(Task data)

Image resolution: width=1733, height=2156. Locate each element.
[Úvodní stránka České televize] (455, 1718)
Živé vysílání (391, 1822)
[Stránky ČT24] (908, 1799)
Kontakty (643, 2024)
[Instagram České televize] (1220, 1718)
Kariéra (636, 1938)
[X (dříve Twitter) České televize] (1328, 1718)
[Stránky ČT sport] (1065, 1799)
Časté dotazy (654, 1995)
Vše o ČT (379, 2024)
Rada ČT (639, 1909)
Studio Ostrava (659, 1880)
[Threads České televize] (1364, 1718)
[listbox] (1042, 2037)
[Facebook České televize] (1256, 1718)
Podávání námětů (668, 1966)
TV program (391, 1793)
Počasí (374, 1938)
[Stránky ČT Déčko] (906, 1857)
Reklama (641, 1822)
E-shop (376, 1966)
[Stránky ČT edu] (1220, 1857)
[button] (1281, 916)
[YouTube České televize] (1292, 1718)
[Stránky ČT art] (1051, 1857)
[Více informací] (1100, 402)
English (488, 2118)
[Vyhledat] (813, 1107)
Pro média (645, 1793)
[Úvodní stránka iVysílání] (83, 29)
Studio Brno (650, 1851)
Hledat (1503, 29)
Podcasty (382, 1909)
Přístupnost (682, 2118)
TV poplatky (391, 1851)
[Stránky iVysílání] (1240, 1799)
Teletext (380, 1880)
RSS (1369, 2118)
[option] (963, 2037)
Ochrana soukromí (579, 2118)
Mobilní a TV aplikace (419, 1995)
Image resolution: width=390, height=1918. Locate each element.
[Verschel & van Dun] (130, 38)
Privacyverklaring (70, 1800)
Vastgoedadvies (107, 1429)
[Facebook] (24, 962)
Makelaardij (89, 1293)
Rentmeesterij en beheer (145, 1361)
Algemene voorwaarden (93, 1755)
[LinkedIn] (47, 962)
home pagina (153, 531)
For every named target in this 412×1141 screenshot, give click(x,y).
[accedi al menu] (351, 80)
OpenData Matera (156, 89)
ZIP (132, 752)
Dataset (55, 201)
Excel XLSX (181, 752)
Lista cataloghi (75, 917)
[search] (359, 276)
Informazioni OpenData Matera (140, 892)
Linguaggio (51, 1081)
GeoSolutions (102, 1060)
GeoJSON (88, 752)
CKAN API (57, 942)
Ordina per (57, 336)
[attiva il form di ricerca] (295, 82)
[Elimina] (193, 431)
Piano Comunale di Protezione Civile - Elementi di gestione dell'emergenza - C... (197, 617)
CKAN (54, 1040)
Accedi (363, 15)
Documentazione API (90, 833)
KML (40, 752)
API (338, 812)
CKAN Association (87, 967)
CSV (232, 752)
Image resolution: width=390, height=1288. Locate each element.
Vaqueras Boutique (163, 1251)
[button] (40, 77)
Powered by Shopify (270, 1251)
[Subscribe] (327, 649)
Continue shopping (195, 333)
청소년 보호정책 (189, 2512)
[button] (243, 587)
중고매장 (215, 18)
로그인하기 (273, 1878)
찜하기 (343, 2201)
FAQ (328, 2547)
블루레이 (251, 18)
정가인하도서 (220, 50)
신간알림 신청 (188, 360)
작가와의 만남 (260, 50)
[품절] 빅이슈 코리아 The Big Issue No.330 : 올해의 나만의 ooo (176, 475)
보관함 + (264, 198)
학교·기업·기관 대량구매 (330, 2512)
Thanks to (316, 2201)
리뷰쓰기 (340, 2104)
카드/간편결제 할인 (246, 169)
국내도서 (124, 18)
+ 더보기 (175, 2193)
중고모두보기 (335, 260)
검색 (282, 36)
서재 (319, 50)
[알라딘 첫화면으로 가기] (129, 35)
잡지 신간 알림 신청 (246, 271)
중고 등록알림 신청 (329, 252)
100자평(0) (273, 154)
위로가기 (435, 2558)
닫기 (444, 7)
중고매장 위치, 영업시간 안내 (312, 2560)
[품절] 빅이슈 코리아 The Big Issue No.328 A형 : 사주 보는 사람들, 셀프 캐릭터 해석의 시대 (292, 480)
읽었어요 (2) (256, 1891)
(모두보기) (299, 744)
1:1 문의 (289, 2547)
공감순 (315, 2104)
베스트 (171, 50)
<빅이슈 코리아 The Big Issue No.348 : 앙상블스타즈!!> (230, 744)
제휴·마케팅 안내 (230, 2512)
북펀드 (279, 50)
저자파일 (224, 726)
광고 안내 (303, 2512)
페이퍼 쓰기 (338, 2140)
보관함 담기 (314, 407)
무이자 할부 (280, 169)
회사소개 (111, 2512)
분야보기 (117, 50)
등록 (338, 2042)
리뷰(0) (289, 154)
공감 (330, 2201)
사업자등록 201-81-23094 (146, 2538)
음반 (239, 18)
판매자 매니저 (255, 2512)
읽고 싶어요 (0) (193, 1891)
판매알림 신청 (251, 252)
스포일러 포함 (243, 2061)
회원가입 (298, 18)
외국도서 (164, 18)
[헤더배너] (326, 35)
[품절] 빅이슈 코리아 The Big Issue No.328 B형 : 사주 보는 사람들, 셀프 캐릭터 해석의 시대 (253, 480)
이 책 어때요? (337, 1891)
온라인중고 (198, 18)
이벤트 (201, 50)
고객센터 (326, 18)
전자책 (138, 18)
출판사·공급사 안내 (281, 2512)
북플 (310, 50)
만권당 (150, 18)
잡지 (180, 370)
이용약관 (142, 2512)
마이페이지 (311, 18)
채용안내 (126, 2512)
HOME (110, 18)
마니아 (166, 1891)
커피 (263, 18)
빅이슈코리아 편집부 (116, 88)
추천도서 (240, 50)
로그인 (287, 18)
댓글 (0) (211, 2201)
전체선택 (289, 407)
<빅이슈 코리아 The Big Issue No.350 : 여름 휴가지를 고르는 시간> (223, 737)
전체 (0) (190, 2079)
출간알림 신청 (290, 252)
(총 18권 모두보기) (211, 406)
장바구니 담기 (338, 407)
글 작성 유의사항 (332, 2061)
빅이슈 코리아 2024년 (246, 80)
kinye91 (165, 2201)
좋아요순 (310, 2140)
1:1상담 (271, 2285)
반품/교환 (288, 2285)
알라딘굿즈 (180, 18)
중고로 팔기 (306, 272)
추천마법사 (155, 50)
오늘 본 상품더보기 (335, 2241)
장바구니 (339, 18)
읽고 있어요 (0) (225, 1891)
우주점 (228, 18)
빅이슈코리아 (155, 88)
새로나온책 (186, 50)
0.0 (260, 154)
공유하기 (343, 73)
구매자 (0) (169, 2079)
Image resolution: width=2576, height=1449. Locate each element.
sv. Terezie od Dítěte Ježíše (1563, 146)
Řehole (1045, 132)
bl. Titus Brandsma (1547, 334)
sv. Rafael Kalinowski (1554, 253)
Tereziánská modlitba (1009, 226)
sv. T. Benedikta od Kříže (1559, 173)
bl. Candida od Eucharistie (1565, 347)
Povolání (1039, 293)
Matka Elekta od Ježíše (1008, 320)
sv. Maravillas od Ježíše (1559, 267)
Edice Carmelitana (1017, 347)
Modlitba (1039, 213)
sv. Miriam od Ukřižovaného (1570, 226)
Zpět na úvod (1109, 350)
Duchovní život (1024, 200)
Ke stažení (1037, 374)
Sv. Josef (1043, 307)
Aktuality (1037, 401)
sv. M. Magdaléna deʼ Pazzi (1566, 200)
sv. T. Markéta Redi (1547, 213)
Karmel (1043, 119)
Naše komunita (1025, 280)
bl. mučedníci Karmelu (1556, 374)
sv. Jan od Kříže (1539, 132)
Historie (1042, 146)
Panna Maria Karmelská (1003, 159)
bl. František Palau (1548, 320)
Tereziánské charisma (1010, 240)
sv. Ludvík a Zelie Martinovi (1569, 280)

(End Task data)

- Action item -
All that should be written out is the stretch of lines above between the one holding "[품절] 빅이슈 코리아 The Big Issue No.330" and the one holding "위로가기 (435, 2558)", inclusive, exactly as given.

- Written answer -
[품절] 빅이슈 코리아 The Big Issue No.330 : 올해의 나만의 ooo (176, 475)
보관함 + (264, 198)
학교·기업·기관 대량구매 (330, 2512)
Thanks to (316, 2201)
리뷰쓰기 (340, 2104)
카드/간편결제 할인 (246, 169)
국내도서 (124, 18)
+ 더보기 (175, 2193)
중고모두보기 (335, 260)
검색 (282, 36)
서재 (319, 50)
[알라딘 첫화면으로 가기] (129, 35)
잡지 신간 알림 신청 (246, 271)
중고 등록알림 신청 (329, 252)
100자평(0) (273, 154)
위로가기 (435, 2558)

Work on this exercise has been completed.